## SUPPLIED INFORMATION
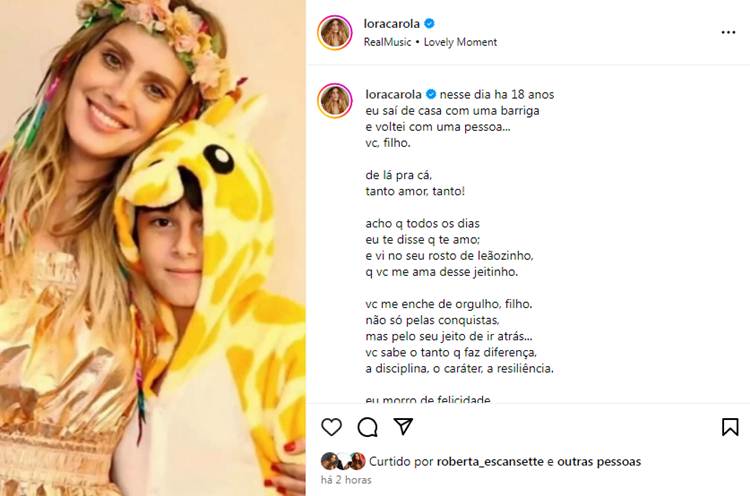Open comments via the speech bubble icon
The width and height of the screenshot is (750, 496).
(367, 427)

* * *

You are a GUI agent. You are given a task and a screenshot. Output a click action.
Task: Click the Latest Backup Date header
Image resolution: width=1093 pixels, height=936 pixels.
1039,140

## SET EXERCISE
Display each line of the material that contains the word "width", reproducing every such line in full.

## THE OUTPUT
The width and height of the screenshot is (750, 496).
Image resolution: width=1093 pixels, height=936 pixels.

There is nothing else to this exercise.